Here is a suggestion for rephrasing this:
Bit 5:
Zoned emulation bit. If this bit is set then the file is an emulated
zoned device. The Zoned extension must be present. Implementations
that do not support zoned emulation cannot open this file because it
generally only makes sense to interpret the data along with the zone
information and write pointers.
Don't mention the host-managed model in case other zone models are
supported in the future.
> +
> + Bits 6-63: Reserved (set to 0)
>
> 80 - 87: compatible_features
> Bitmask of compatible features. An implementation can
> @@ -249,6 +260,7 @@ be stored. Each extension has a structure like the following:
> 0x23852875 - Bitmaps extension
> 0x0537be77 - Full disk encryption header pointer
> 0x44415441 - External data file name string
> + 0x007a6264 - Zoned extension
> other - Unknown header extension, can be safely
> ignored
>
> @@ -331,6 +343,59 @@ The fields of the bitmaps extension are:
> Offset into the image file at which the bitmap directory
> starts. Must be aligned to a cluster boundary.
>
> +== Zoned extension ==
> +
> +The zoned extension is an optional header extension. It contains fields for
> +emulating the zoned stroage model (https://zonedstorage.io/).
s/stroage/storage/
> +
> +When the device model is not recognized as host-managed, it is regared as
s/regared/regarded/
> +incompatible and report an error to users.
> +
> +The fields of the zoned extension are:
> + Byte 0: zoned
> + This bit represents zone model of devices. 1 is for
> + host-managed, which only allows sequential writes.

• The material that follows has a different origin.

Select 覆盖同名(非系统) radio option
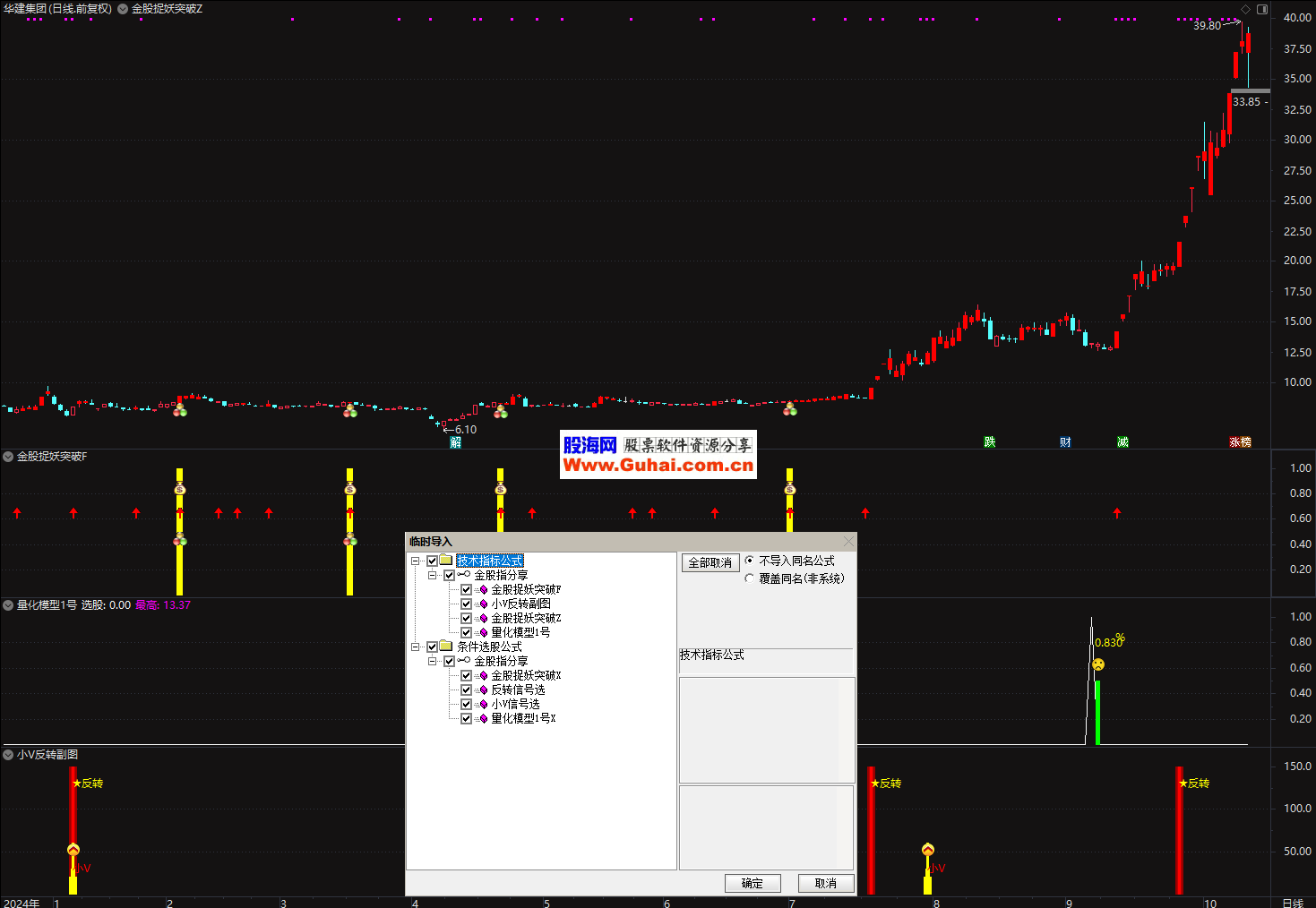 coord(750,578)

> + And 0 is for non-zoned devices without such constraints.
> +
> + 1 - 3: Reserved, must be zero.
> +
> + 4 - 7: zone_size
> + Total size of each zones, in bytes. It is less than 4GB
> + in the contained image for simplicity.
> +
> + 8 - 11: zone_capacity
> + The number of writable bytes within the zones.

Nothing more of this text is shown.